Description of the task
Pictures are to be left out, but please repeat each record exactly.

Available records
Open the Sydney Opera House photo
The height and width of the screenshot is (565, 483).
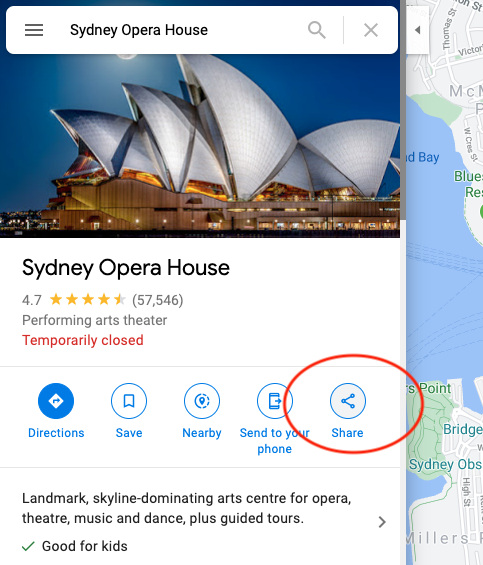pos(200,146)
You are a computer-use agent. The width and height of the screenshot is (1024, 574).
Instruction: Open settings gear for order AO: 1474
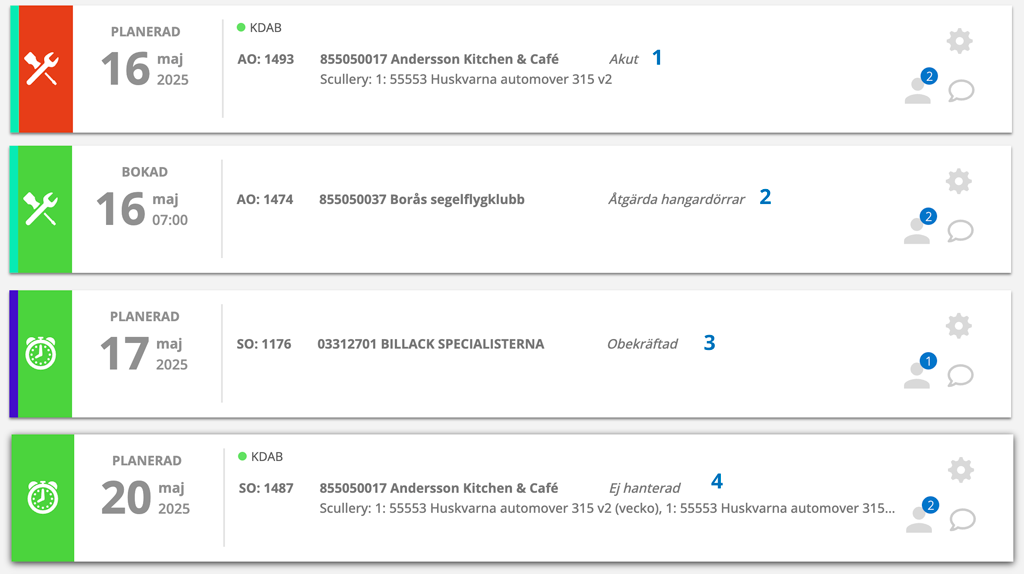tap(959, 182)

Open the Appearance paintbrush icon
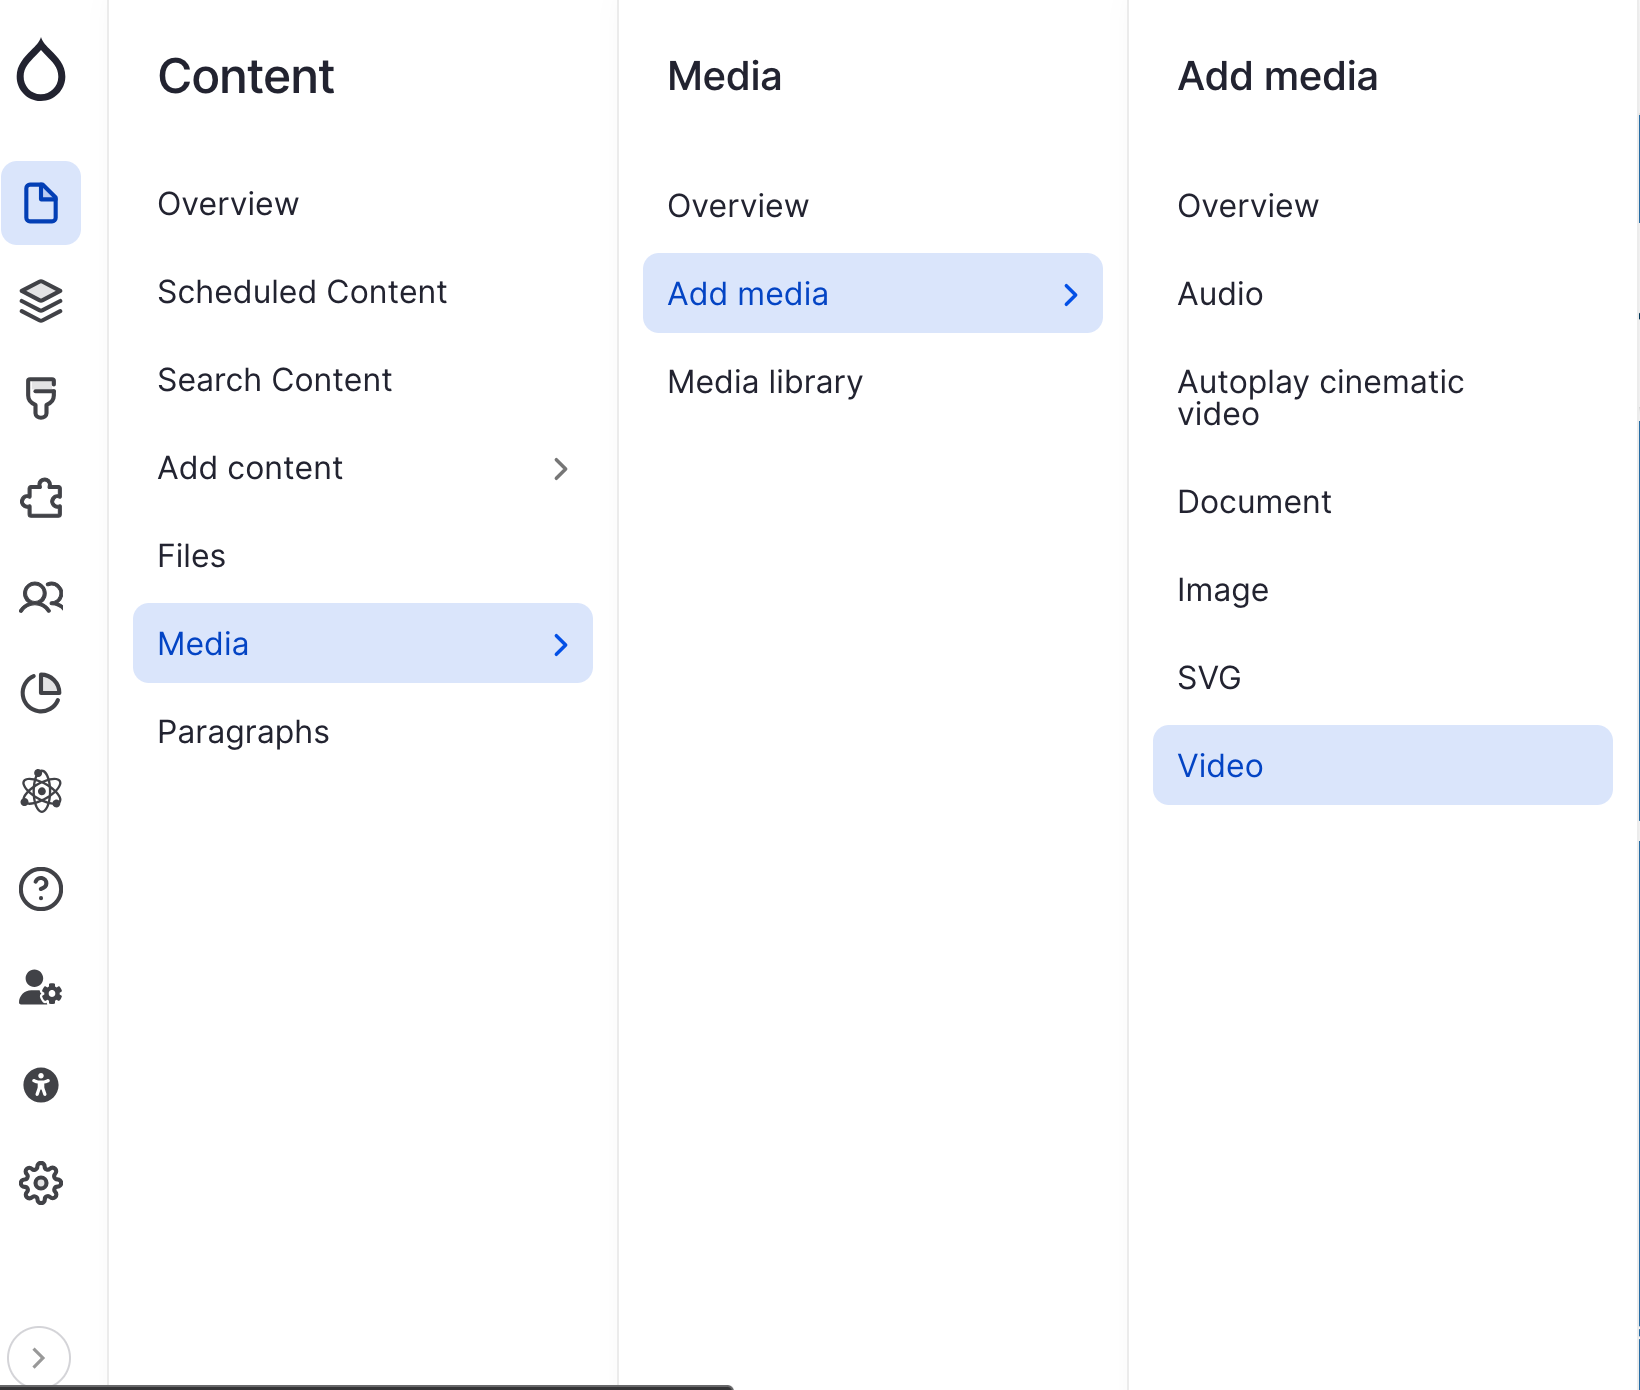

Reply to the task
Open the Sydney Opera House photo
The height and width of the screenshot is (565, 483).
pos(200,146)
You are a computer-use agent. The width and height of the screenshot is (1024, 574).
Instruction: Open settings gear for order AO: 1474
tap(959, 182)

Open the Appearance paintbrush icon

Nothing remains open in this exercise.